Renée DiResta

Rumors & Propaganda. Scams. AI Slop. I study online manipulation, and what we can do about it.

I’m Renée DiResta, a researcher and writer focused on how influence works in the digital age.

My work looks at the messy continuum of online manipulation and adversarial abuse: political propaganda, viral rumors, disinformation, scams, harassment, AI slop, child-safety harms, and influence operations. These are often treated as separate problems. I’m interested in how they overlap — how the same platforms and tools people use every day to create, connect, persuade, and organize can also be used to sell a fake product, launder a conspiracy theory, impersonate a real person, flood a feed with junk, or make a niche belief seem like mainstream opinion.

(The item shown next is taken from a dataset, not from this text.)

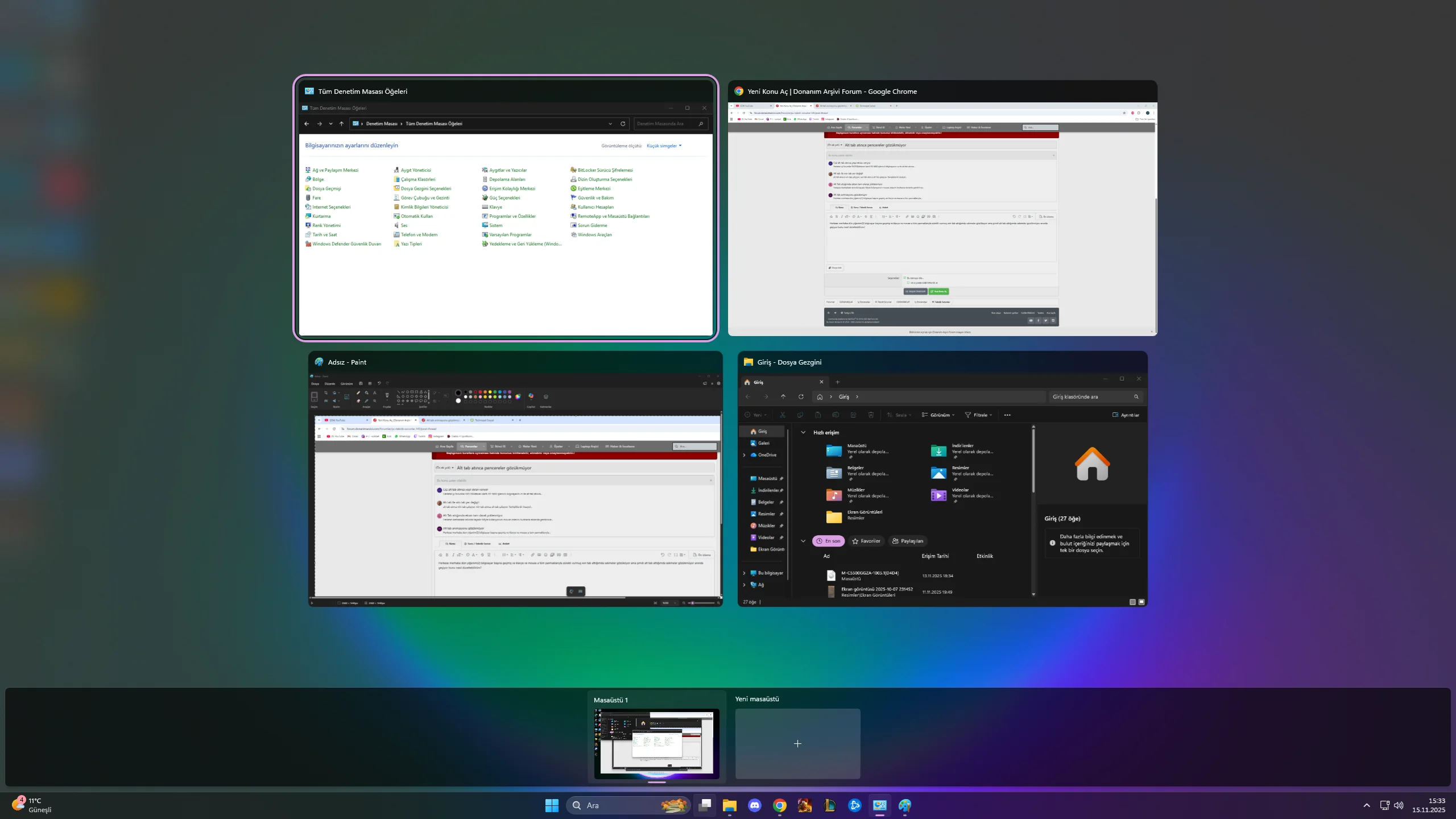
Task: Add a new desktop with Yeni masaüstü
Action: coord(797,743)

The internet is an ecosystem. New technologies rarely create entirely new problems; they make old ones faster, cheaper, stranger, or harder to reckon with. But the tools are not the whole story; incentives are what turn ordinary affordances into engines of manipulation. When attention, money, status, or political power reward manipulation, we see more of it.

I study not only how these problems manifest, but what we can do about them. I write about content moderation and platform power – not only explaining how these systems currently work, but envisioning how they might better protect free expression while minimizing abuse. I write about design: our tools shape how we interact with each other, and we should build them to serve us well. And finally, I translate research into policy suggestions – because powerful companies should be accountable for the systems they create.

Everyone should understand how our tech ecosystem works, the impact it has on society, and the role we each play within it. To that end, I create accessible — and, ideally, entertaining — explainers, essays, short videos, and books to help make sense of it all.